Tuesday, February 24, 2009

Critique Partnership

I put it off for years --- having a critique partnership with a group of writers. Writing has been a solitary experience, that is until I began making connections through groups like ACFW and His Writers Yahoo Group. I tried once before, and was assigned to a group through ACFW. It didn't work. The apsiring writers in the group all wrote contemporary fiction, and had difficulty connecting to the historical genre.

Last week, I did connect with two fantastic writers and I am blessed to have them as critique partners. I am halfway finished writing Beside Two Rivers, and recently went back through a hard copy and worked on revisions. My partners have critiqued through the first 3 chapters, and their insight has been incredibly helpful, and the novel is now emerging into a polished piece of quality fiction.

If you do not have a couple critique partners, consider it. You want critique partners you really knit with and that write in your genre. Sooner of later you will find each other. Before jumping into it, get to know the writers, consider the quality of their work, if they are published or not.

My critique partners have:

1. Motivated me

2. Helped me work every day

3. Helped me write faster and tighter

4. Challenged me to bring out my characters

5. Motivated me to write in deep pov

Side note: I joined Facebook last week, and I'm a little sceptical of the whole thing, especially with the media attention that has been out their the last few days.

Friday, February 20, 2009


Here are three music video montages from three of my favorite historical romance movies.

Jane Eyre


Pride & Prejudice

Sense & Sensibility

Enjoy and be inspired.

Tuesday, February 17, 2009

More On Marketing

(What's outside my window: one of the bluest skies I've seen in a long time.)

This post is not in any way to discourage writers from pursuing book signings. I have begun contacting book stores in the area, and so far an independent store in the little town of Brunswick, Maryland is more than happy to have me. We haven't set a date yet, but will come spring. One of the library book clubs is going to have me visit one night in the fall.
I have had book signings, the last one in 2003. So, it's been a while.
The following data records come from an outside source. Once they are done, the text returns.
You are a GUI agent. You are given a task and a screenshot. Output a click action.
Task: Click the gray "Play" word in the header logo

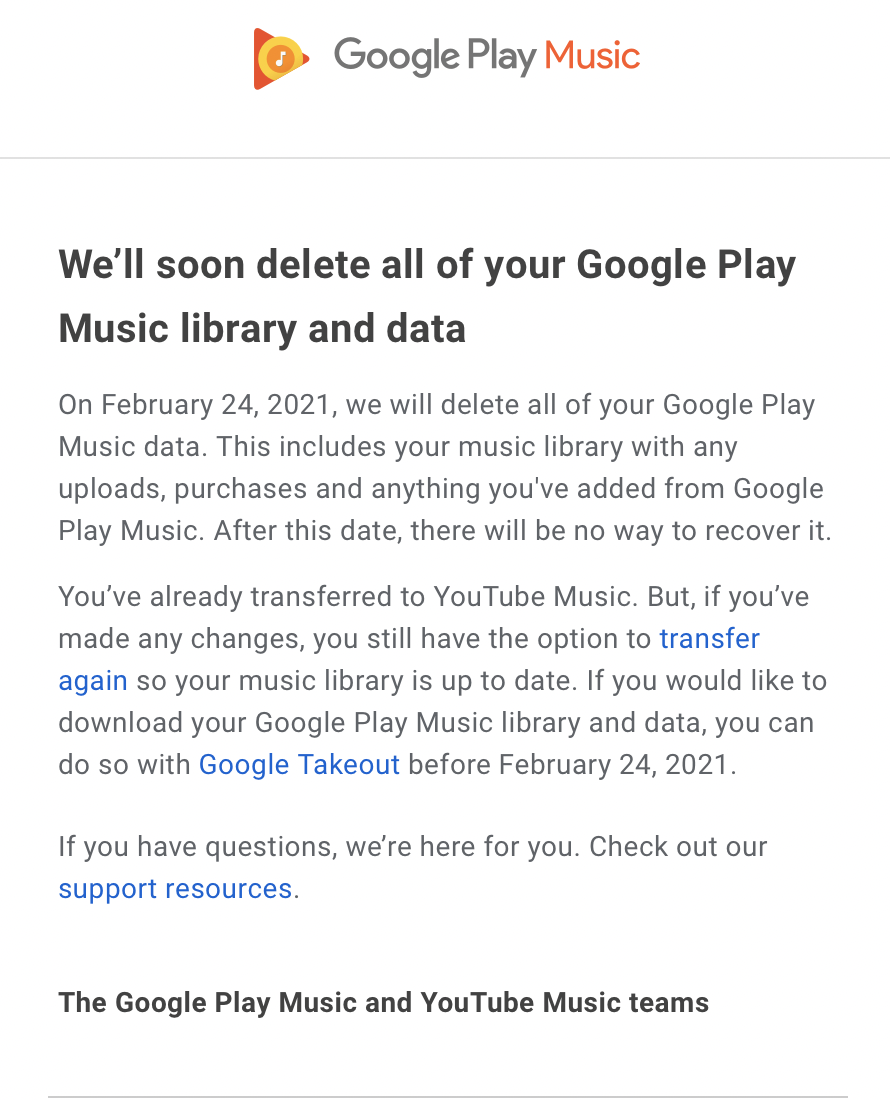click(x=501, y=56)
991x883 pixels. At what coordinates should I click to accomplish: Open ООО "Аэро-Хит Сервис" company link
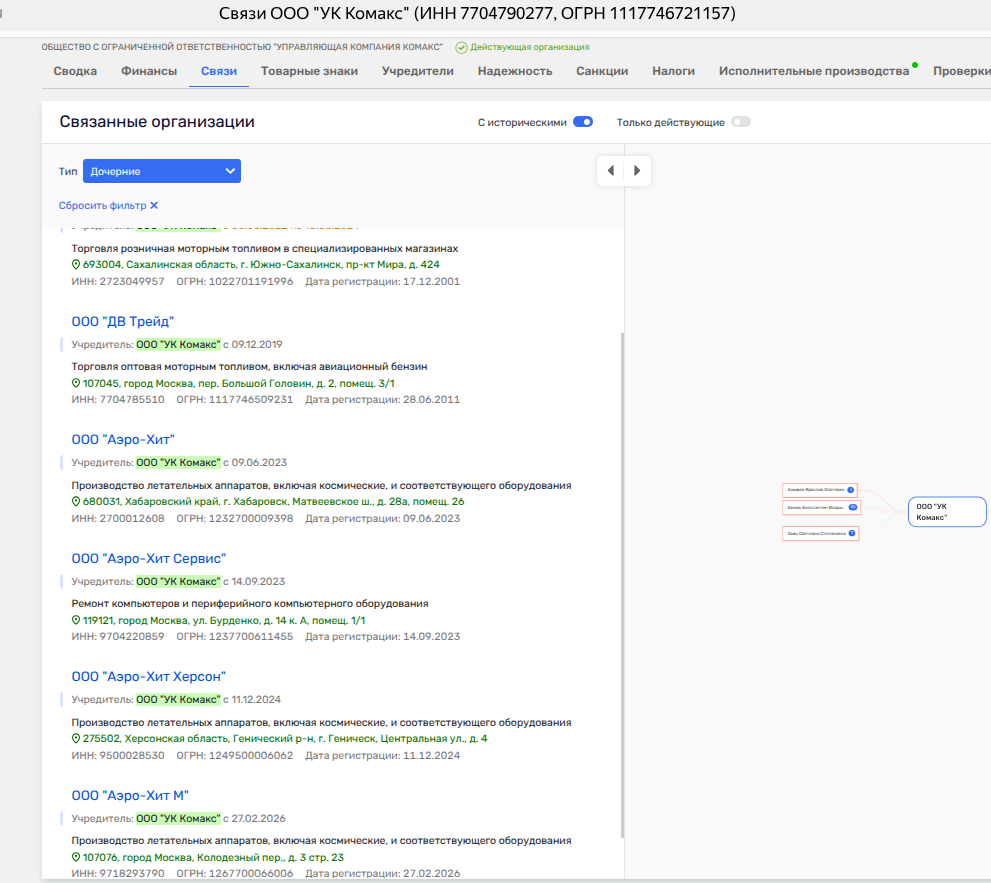pos(149,559)
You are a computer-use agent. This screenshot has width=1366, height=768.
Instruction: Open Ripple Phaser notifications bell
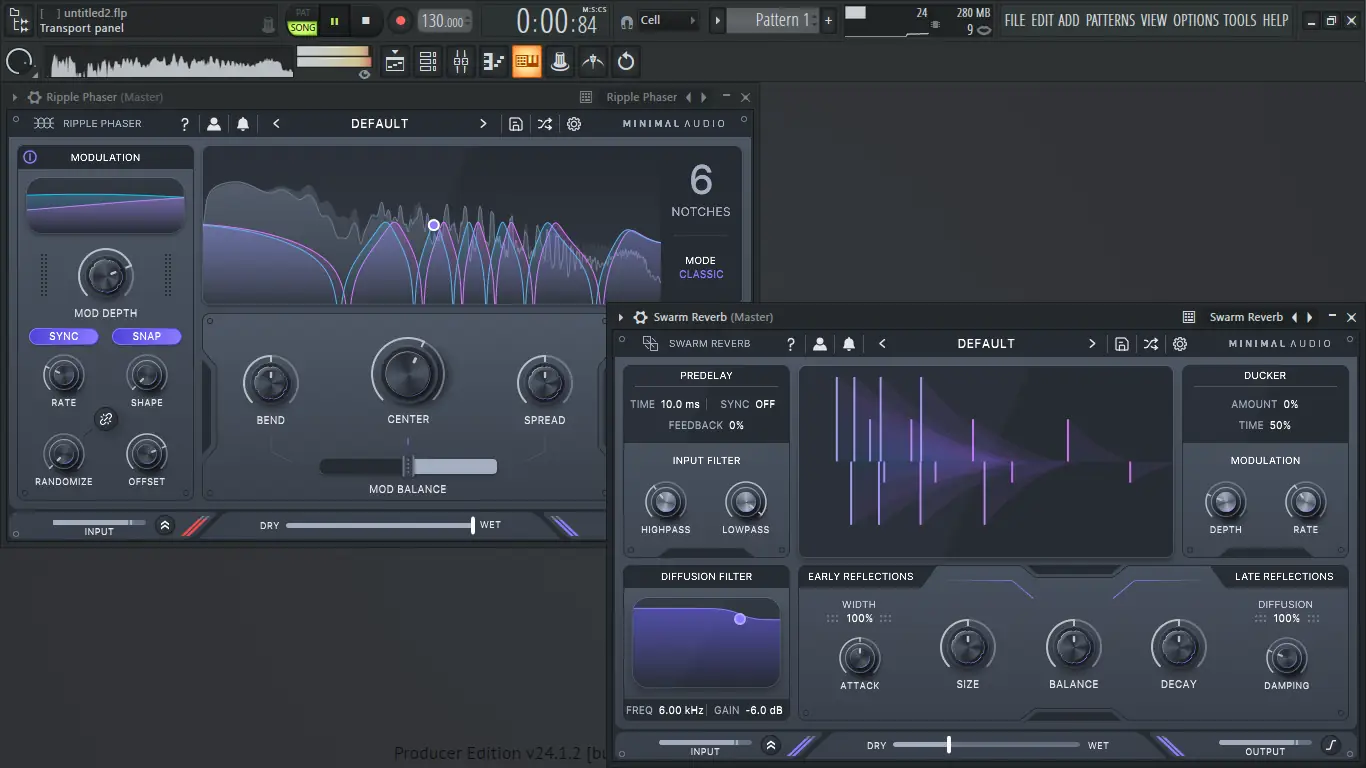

The library system was the biggest supporter of my writing, and I was invited to book clubs and author events that were great fun.

However, a week ago I went to local chain bookstore and asked to speak with the manager. I was escorted to the desk and a formidable-looking woman standing behind it glared down at me when I introduced myself. You would have thought the word 'author' sounded like 'plague' to her. She reluctantly shook my hand and when I told her I was a local author, she huffed at me. Yes, huffed!

I was polite and professional, and inquired about book signings. She then handed me a piece of paper, told me to fill it out and send it to a person in Washington, D.C. I reviewed this paper later sitting in the car, and it read like a job application.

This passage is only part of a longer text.